7 réponses à “Qui veut noyer son chien…

  1. Il me semble que d’une certaine manière nous rejoignons le modèle des américains, mais pour ces derniers les rivalités politiques l’expliqueraient à mon avis plus que la jalousie, car dans ce pays la population ne plaint pas le perdant, mais choisit plutôt de le défendre avec vigueur dans un premier moment de déception, ou de l’enterrer rapidement. Le meilleur est le plus fort, y compris parfois quand il y a un doute d’erreurs administratives ayant mené à la victoire : Al Gore en 2000, qui après ses contestations du compte des votes est vite devenu le « mauvais perdant » face à un George Bush solide et irréprochable comme John Wayne. Chez nous, je pencherais pour la jalousie d’une partie non négligeable de la population qui voudrait voir Doris Leuthard rouler en Dacia plutôt que dans une belle Tesla. Ou comme je l’ai déjà dit dans un autre blog, en exagérant un tout petit peu, que Pierre Maudet choisisse le vélo électrique pour rejoindre Dubaï plutôt que l’avion sur un siège rembourré de première classe. Alors on veut peut-être noyer le chien primé parce qu’il est trop grand, trop beau, trop tout ! Et en même temps on rira du chien qui espère gravir les marches pour se rendre au salon des importants sur ses pattes de bâtard trop courtes… Cette part de la population qui aboie exerce sa liberté démocratiquement, pour choisir ses maîtres ni trop petits, ni trop grands, afin de pouvoir mieux s’identifier à ceux-ci, et s’expliquer comment il est possible qu’avec des pattes de la bonne longueur les marches d’escalier continuent à glisser : « Ah moi j’ai pas de chance !.. »
    Excusez-moi les chasseurs de grand gibier si vous vous sentez blessés par mes propos, je reconnais tout de même votre force à chacun quand vous vous jetez en meute sur les grands cerfs.

    1. @Dominic – En lien avec le dernier paragraphe, et pour être bref, voulez-vous dire qu’il existe, derrière toute imposture, une scène de chasse où le gibier n’est pas celui que l’on croit, où le caméléon ne se dissimule qu’au regard du chasseur qu’il a désigné comme tel?

      1. @ M. A. Bloesch.
        La meute se moque de connaître la réalité d’une imposture dénoncée dans le vacarme des corps de chasse, les cabots qui obéissent aux coups de sifflets réussiront à coucher parterre le grand animal devant lequel ils gardent distance quand ils sont seuls. Ils recevront un petit bout de gras au retour de leur course, et si nécessaire un coup de bâton pour les renvoyer dans leurs boxes où ils se sentiront pousser de larges cornes au moment de s’endormir.
        Les rêves de grandeur et d’indépendance sont accessibles à tous, il n’est pas nécessaire pour y accéder d’avoir un important compte en banque ou des amitiés avec un millionnaire. Les feuilletons de l’actualité politique offrent l’occasion de se se détendre le soir chez soi, pendant que la laisse sans le collier est suspendue au portemanteau. Est-elle triste cette vie de chien ? Pas tant que ça… C’est tout de même une grande liberté d’être capable de préparer son équelle soi-même.

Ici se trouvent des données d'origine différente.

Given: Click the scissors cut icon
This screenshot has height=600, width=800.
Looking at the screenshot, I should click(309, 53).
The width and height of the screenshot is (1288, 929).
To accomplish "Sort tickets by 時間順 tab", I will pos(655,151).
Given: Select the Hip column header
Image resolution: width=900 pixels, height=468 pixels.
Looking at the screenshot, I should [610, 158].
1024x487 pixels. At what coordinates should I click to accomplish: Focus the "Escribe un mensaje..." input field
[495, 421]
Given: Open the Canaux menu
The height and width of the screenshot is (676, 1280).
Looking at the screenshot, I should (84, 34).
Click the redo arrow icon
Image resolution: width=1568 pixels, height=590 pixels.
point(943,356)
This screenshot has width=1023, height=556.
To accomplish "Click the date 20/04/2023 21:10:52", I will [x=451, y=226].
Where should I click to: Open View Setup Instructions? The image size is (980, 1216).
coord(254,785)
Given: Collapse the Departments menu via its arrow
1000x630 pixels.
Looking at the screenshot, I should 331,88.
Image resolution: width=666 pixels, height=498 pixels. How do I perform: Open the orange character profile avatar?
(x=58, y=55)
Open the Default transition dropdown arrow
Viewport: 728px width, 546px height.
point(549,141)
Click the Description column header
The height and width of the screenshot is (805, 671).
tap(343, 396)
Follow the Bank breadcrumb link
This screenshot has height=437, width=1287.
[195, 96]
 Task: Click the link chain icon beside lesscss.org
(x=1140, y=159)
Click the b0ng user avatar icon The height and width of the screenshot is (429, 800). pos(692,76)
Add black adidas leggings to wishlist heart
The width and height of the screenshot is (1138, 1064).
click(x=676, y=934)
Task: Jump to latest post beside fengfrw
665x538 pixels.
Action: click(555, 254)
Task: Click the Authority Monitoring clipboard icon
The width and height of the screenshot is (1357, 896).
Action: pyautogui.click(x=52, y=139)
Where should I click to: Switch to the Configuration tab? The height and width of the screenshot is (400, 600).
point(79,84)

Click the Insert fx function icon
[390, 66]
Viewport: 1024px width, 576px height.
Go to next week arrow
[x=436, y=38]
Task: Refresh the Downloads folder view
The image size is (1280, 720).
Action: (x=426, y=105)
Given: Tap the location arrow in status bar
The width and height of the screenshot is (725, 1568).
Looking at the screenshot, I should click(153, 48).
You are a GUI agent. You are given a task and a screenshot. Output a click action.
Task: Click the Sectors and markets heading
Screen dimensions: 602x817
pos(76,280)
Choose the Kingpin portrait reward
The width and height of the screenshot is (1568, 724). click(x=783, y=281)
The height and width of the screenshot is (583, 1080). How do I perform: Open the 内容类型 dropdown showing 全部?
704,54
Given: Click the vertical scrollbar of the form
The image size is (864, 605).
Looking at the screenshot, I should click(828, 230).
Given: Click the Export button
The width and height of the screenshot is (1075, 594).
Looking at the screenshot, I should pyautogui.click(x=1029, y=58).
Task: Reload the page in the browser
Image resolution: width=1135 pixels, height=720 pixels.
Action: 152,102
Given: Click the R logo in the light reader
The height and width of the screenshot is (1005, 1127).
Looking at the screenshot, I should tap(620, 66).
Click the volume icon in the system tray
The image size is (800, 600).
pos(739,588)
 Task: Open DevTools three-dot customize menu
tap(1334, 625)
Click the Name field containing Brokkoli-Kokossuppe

  2. Belle indulgence, qui vous honore.
    Tout le monde appréciait le profil si suisse de Mme Savary, même ses opposants politiques. La jalousie n’a pas causé sa perte. C’est bien le paradoxe entre sa position de socialiste affirmée et le fait de se faire offrir un voyage et -surtout- financer sa campagne par un milliardaire au bénéfice d’un forfait fiscal (forfait qu’elle combattait avec vigueur) qui l’a perdue. Sans parler de son manque de sincérité lorsqu’il a fallu mettre à plat.
    Les journalistes ne pouvaient pas passer à côté de cela. Le parti ne pouvait rester sans réagir face à l’atteinte à sa crédibilité. Mme Savary l’a compris.
    La Schadenfreude toujours malsaine que certains citoyens ont pu éprouver est la conséquence et non la cause du problème. Elle existe dans tous ces cas où un membre de l’élite boit la tasse. Surtout lorsqu’il s’agit d’une personnalité dont on constate qu’elle a trahi ses idéaux déclarés.

  3. Les écarts de ces politiciens ont-ils lésé la collectivité ? Non
    Ont-ils trompé notre confiance ? Eventuellement mais alors?
    Il faut supprimer le Parlement, les partis, le Conseil fédéral, les banques, les assurances
    et tout le reste qui en font de même.